So it's really about demand.
That makes sense to me. When you think about it, you could state that a fish being relatively drab and "unremarkable" in appearance actually has at least one benefit- it takes external pressures off of the wild populations of many species! Well, that's sort of arrogant of me- human that I am...it's a HUGE benefit for the fish!
And to some extent, I think it's also related to my love of "brown" environments...like our blackwater/botanical-style aquariums, for example! Not everyone's idea of a good time, right?
Yet, of course, as a hobbyist, I find myself wanting some of these less "interesting", yet decidedly common fishes to work with! I know from the marine livestock industry that some of the more obscure, less in-demand fishes will come in with more common species as what fisher-types call "incidental by-catch", and the sharp-eyed hobbyist/collector can occasionally score a somewhat common-in-nature (albeit nondescript and uncommon in the hobby) Tang, for example- that just shows up in a shipment of 400 more commercially-viable Ctenochaetus species, or whatever.
And it's the same in the freshwater market, of course.
Sometimes a few of these (hobby) oddities will trickle through in a group of more widely known, more commercially viable species. And occasionally, they find themselves in the hands of some really sharp retailers who understand the (hobby) scarcity of the fish and their value to a hobbyist. Some "chromatically-challenged" fishes sometimes even eventually become hobby "staples!"

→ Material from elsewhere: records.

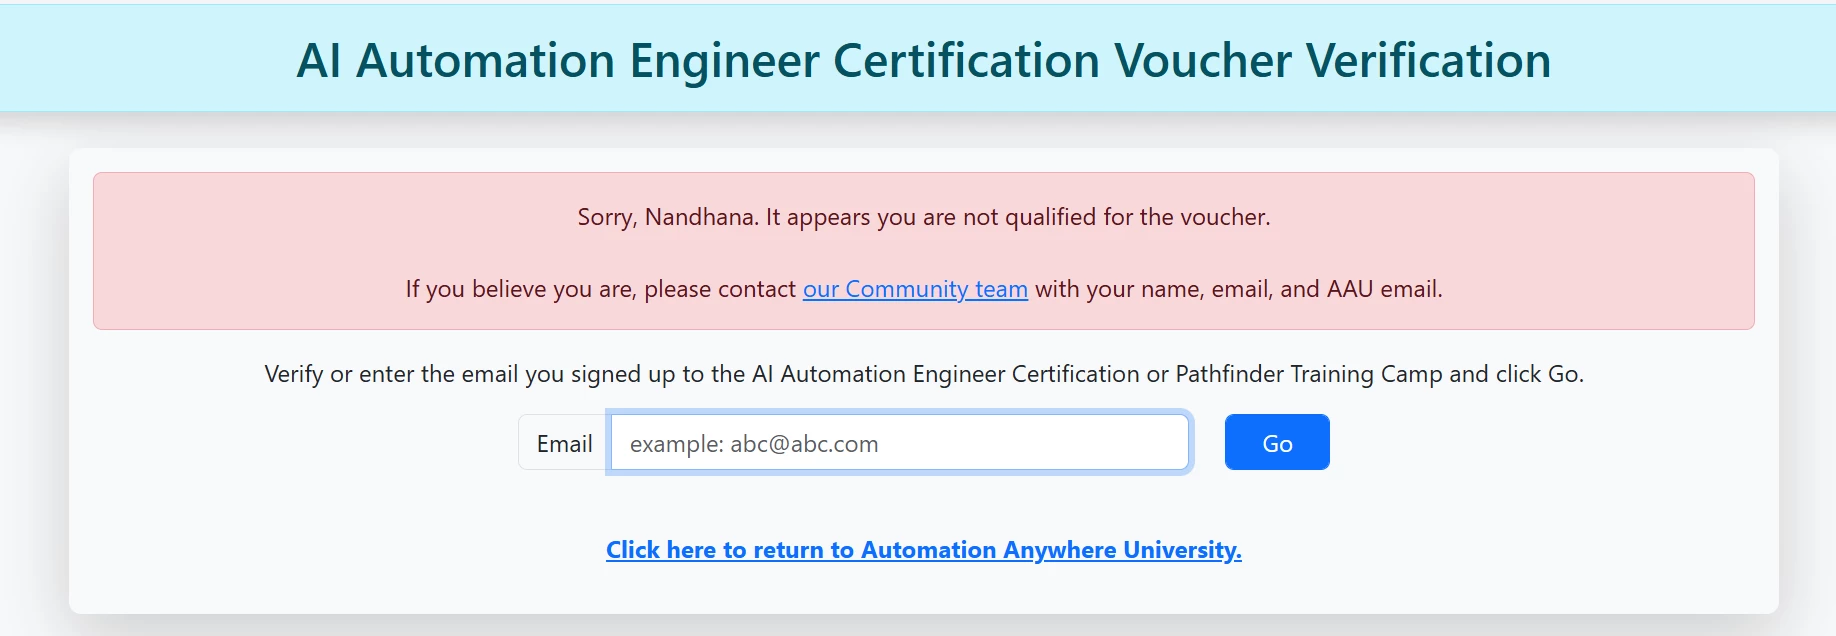
Task: Open the 'our Community team' link
Action: coord(915,289)
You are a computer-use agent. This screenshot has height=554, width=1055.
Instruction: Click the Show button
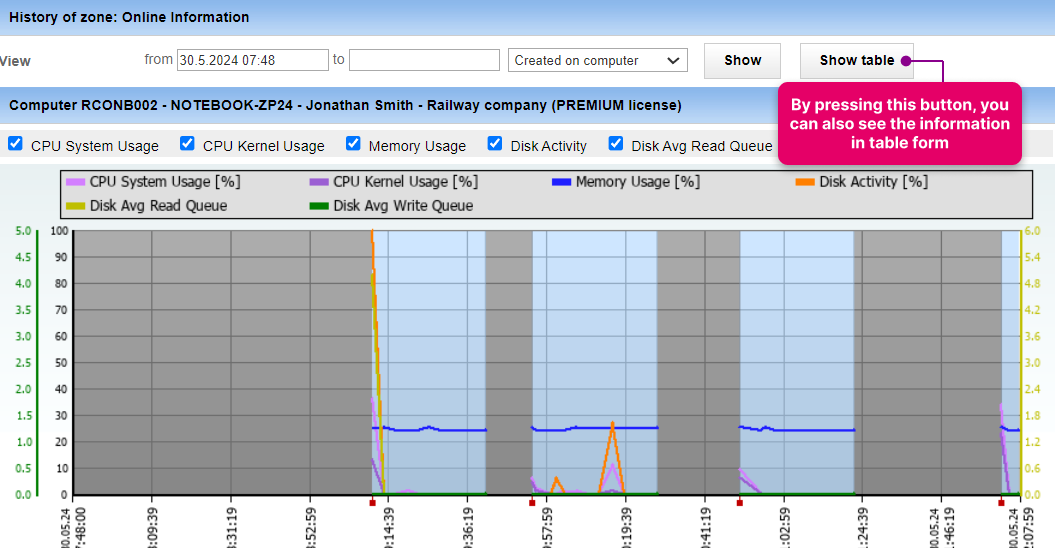[742, 61]
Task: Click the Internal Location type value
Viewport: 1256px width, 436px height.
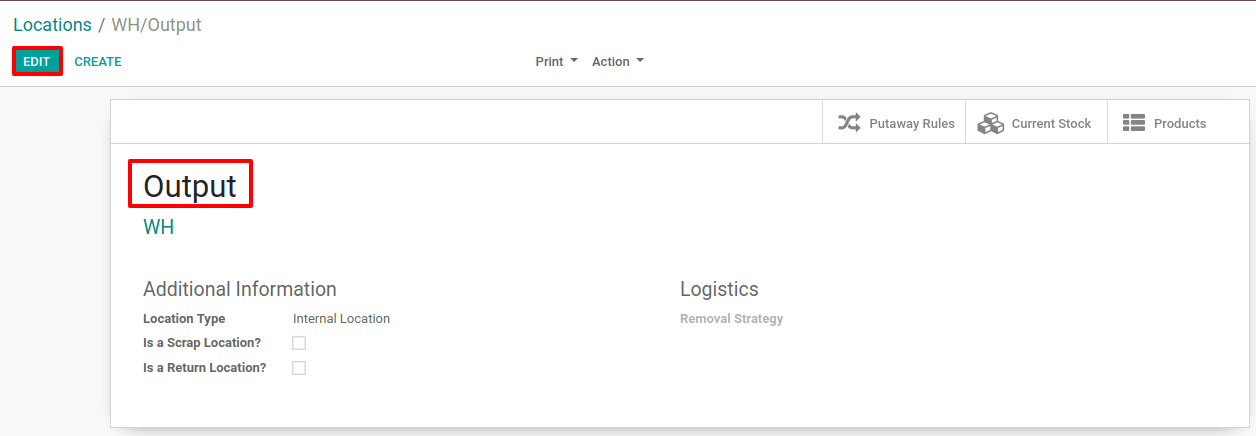Action: 341,319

And that's what's fun, to me. You never know what might make it through!
It's no secret that I've been obsessing forever about the small, relatively nondescript characin, Elachocharax pulcher. Part of one of my fave families, Crenuchidae, these are little, darter-like fishes that are common and abundant in the litter banks of Amazonia in South America, yet virtually unknown to the hobby.
They obviously would work really well in the leaf-litter beds that we're somewhat fond of replicating in our own aquariums, and would no doubt be popular within our tiny community of enthusiasts. They're cool enough that even hobbyists who have never heard of or seen them could be enticed to keep some if they were actually available!
Of course, I have no illusion that us 1% of the 5% of tropical fish enthusiasts who make up the segment of biotope-oriented characin lovers who keep leaf litter aquariums would even show up as an economically viable segment worth catering to by collectors. However, what if a few of these cool fish got through...and what IF some capable hobbyists were able to breed them?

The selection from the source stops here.